# Provided passage
——

I also suspect that the bond manager analysis of stocks is comes from a rookie’s misunderstanding of the relationship between the economy of a country and its stock market.  In the case of bonds, the relationship is very close.  In the case of stocks, however, the relationship depends heavily on what sectors of the economy are publicly listed and what international exposure listed companies have.  There’s no general rule.  In the US, for example, commercial real estate, housing and autos have almost no direct market presence.

my thoughts

I think this is the most important issue facing the stock market in the US–in the world, for that matter–today.

It’s more an issue about sentiment than anything else.  The fact that the negative side is being put forward by people who have no practical knowledge of stocks is irrelevant.  They may be ugly, too, but that doesn’t mean they’re wrong in what they say.  Their being right would be an accident, but they’d be right nonetheless.

Earnings are likely to come through as well as predicted, if not better.  Looking at matters very simply, the US economy has gone from having 95% of the workforce employed to having 90%.  That extra 5% is likely to remain unemployed for a long time, creating a severe social problem.  Nevertheless, that 5% was in the aggregate probably not the most productive part of the workforce.  So it likely contributed 2%-3% of the output in US GDP, and perhaps the same amount (at most) to the domestic profits of publicly listed companies.

In the aggregate, domestic profits are about half of the total for the S&P.  This would imply–negative sentiment aside–the newly unemployed would create a one-time, 1%-2% reduction in the level of S&P 500 earnings.  So I find it hard to believe that corporate profits won’t come through in a way that justifies higher stock prices, especially since companies are starting to restore wage and benefit cuts instituted during the recession.  Raises and promotions are beginning to occur as well, in addition to very limited new hiring.

If the S&P falters, then, it will more likely be due to concept than valuation.

It will be interesting to see how the stock and bond markets develop from here.  In the past, in my experience, concept has always overreached by extrapolating the status quo too far into the future.   It has always lost out to valuation.

On the other hand, this is the first time in my experience where valuation has argued plainly for higher prices and concept for lower ones.

In the past, you might observe, the camp militating for higher prices has always lost out  At first blush, this would seem to be a worry for stocks.  But my take is that the overreachers are the bond guys, who are arguing for stable or higher bond prices.  They’ll be the ones undone by valuation.

——

# Collected material
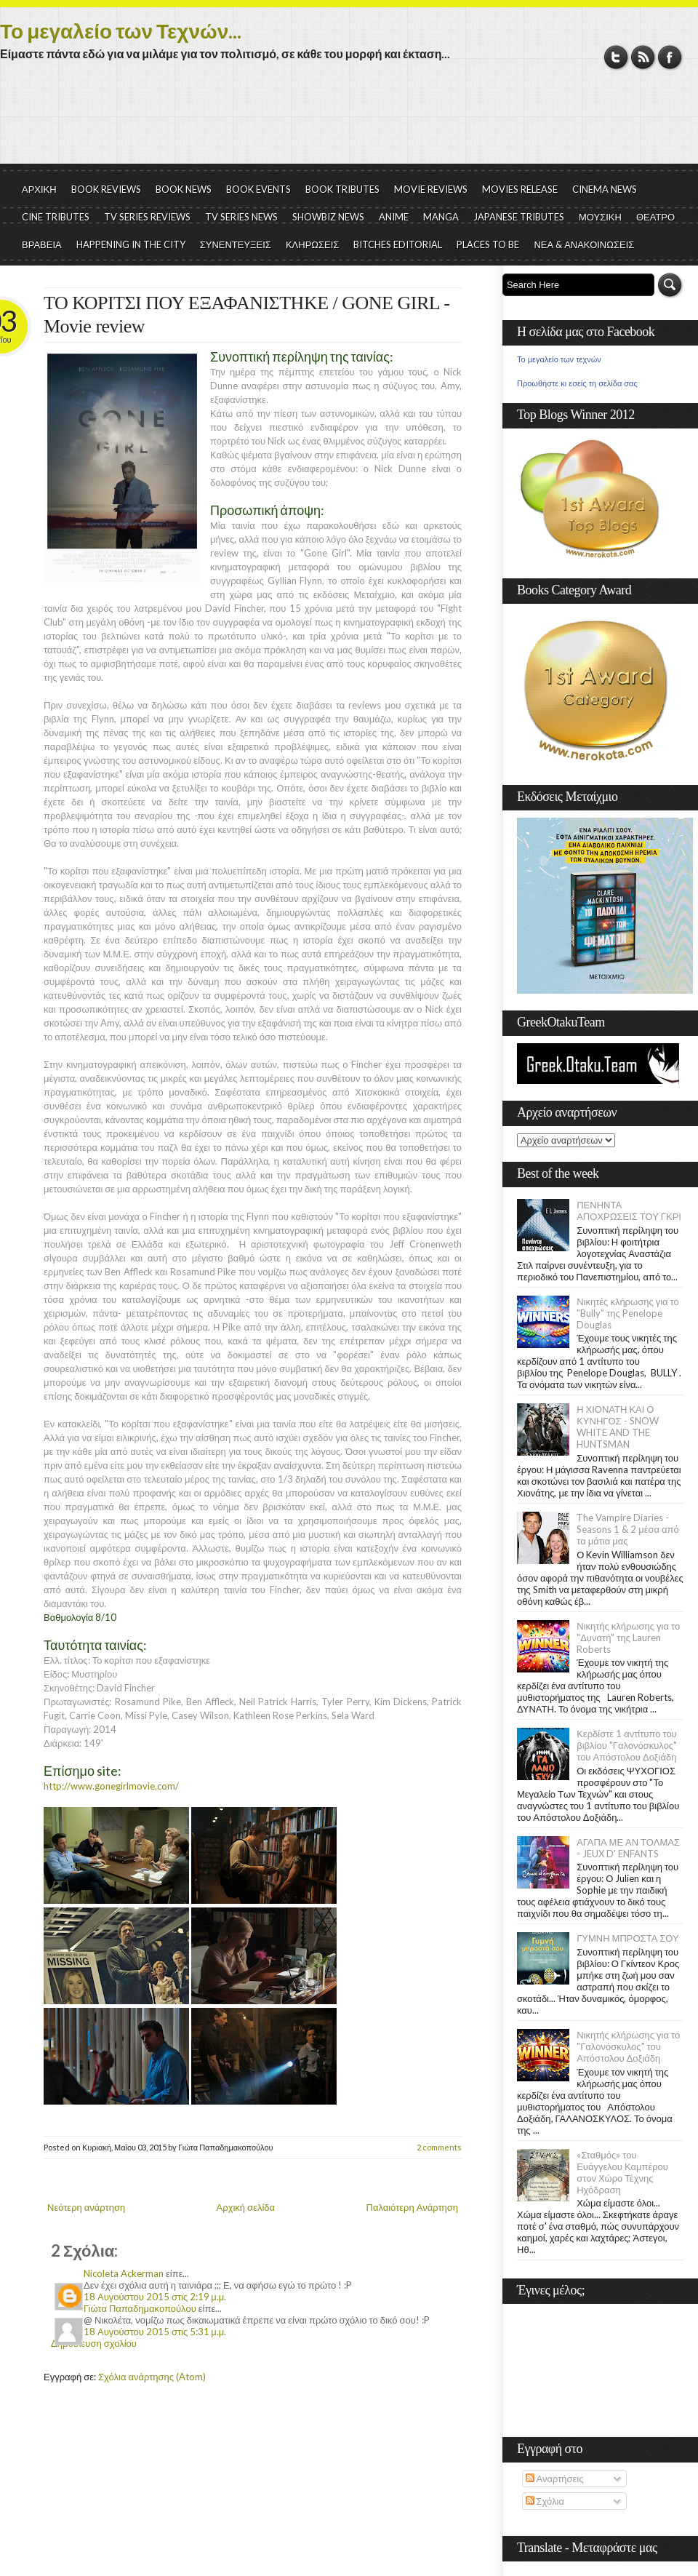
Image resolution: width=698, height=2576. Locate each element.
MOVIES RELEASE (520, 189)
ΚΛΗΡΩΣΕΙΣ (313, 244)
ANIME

——

# Brief A
In the stock market commentary, roughly what share of the S&P's total profits is domestic?
# Brief B
Copy everything from "In the aggregate, domestic" down to "concept than valuation." in the stock market commentary, substituting "recruitment" for "hiring".
The data has no connection to the stock market commentary.

# Exercise solution A
About half.

# Exercise solution B
In the aggregate, domestic profits are about half of the total for the S&P.  This would imply–negative sentiment aside–the newly unemployed would create a one-time, 1%-2% reduction in the level of S&P 500 earnings.  So I find it hard to believe that corporate profits won’t come through in a way that justifies higher stock prices, especially since companies are starting to restore wage and benefit cuts instituted during the recession.  Raises and promotions are beginning to occur as well, in addition to very limited new recruitment.

If the S&P falters, then, it will more likely be due to concept than valuation.